In terms of height, it will be shorter as you work toward the front corners and sides, and we’re pretty sure that we’ll have something blooming most of the summer. The weigela and ipomopsis are both attractive to hummingbirds, which will work well considering I have a hummingbird feeder on the porch.

I ordered all the plants today (they won’t ship until they’re ready to go in the ground – likely the last week of April or the first week of May). We’ll need to rent a sod cutter to get rid of the weeds and such that are currently in the yard, and put down some gardeners cloth and edging to keep things from getting too invasive where they shouldn’t be, but I’m hoping that by mid-May the front lawn will be more or less set.

We also planned a rather extensive vegetable garden – 3 different types of tomatoes, blue potatoes, sweet potatoes, french radishes, purple carrots, garlic, chives, watermelon radishes, three kinds of peppers, three kinds of basil, and Walla Walla Sweet onions – that will go into raised beds that my dad’s coming to help me build the second week in May. Oh, and a couple different kinds of squash, but we’re going to train those up the fence in the back yard. At least half of the crop from the veggie garden will go to the friends who are helping us with the planning (they’re also going to come help get things in the ground and teach me what I need to know to maintain and care for everything), but I still expect that I’ll have more than my share of fresh veggies this year.

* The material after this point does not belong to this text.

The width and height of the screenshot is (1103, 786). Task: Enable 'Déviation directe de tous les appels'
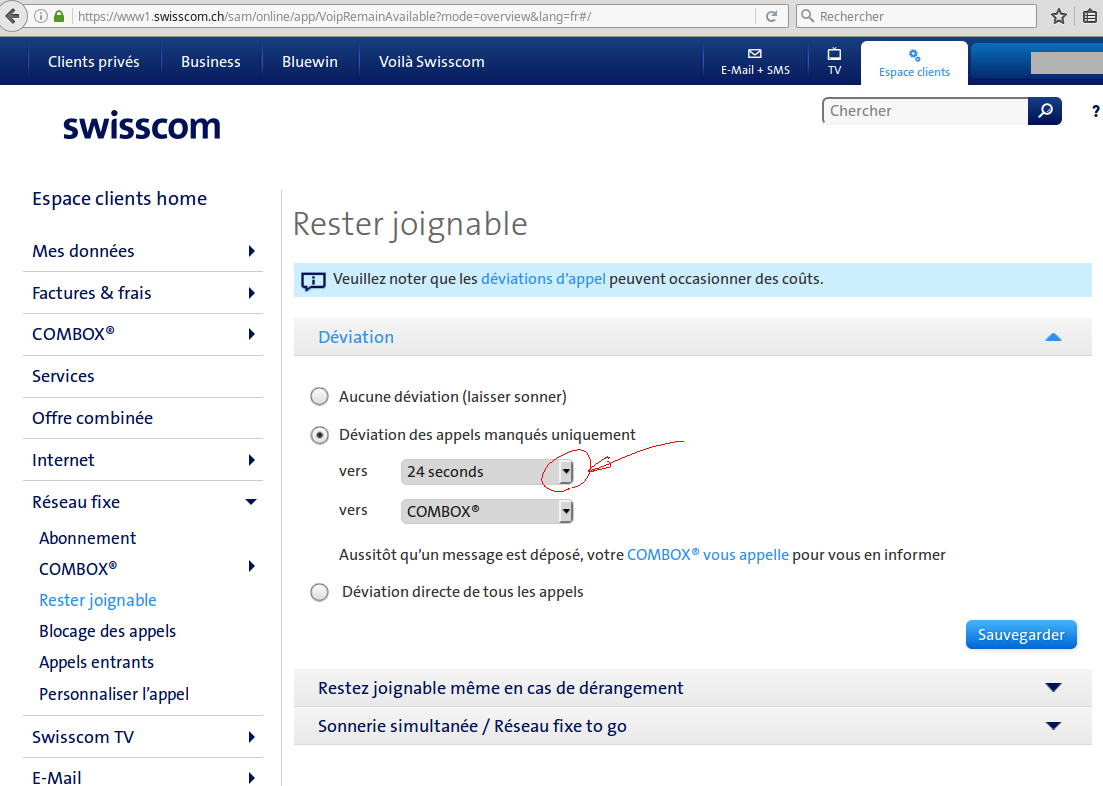[x=319, y=592]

The raised beds will run the length of the yard where we took out the bushes-gone-wild last year, with a space between them that will have a smaller raised bed where I can plant something that will vine – maybe clematis or trumpet vine? – and an arbor over a sitting area across from the apple tree in the side yard. I might also try to plant a row of sunflowers on the street side to give a little privacy screen, but I haven’t decided on that yet. I’ll be ordering the plants and seeds for the veggies in a week or two, once I have a chance to confirm with dad that we really can make the beds as large as we planned.

So now that the plans are done, we wait. Fortunately, I know the time will just fly! Dad’s coming down next week to help us rip out and remodel the upstairs bathroom and we’re trying to pick out paint colors for the dining room to get at least one of the interior rooms painted something other than white before summer hits, so between that and work, I’m sure it’ll be planting time before I know it. Yea!

Good Monday Morning!

I walked into my office this morning to this gorgeous sight:

Quite lovely! It’s been blooming more or less continuously all winter, but this is the most blooms it’s had at any given time. There are still a few more buds that have yet to open, and I suspect it will continue to bloom for another month or so and then go dormant again for the summer. In the meantime, though, it’s a wonderfully welcome splash of color in my office, especially with the sunlight streaming in behind it.

In other news, I whipped up another Felted Bucket Hat this weekend for my mother-in-law. No pictures – I forgot to get any before I wrapped it up – but I might try to get one of her wearing it tonight when we meet them for dinner.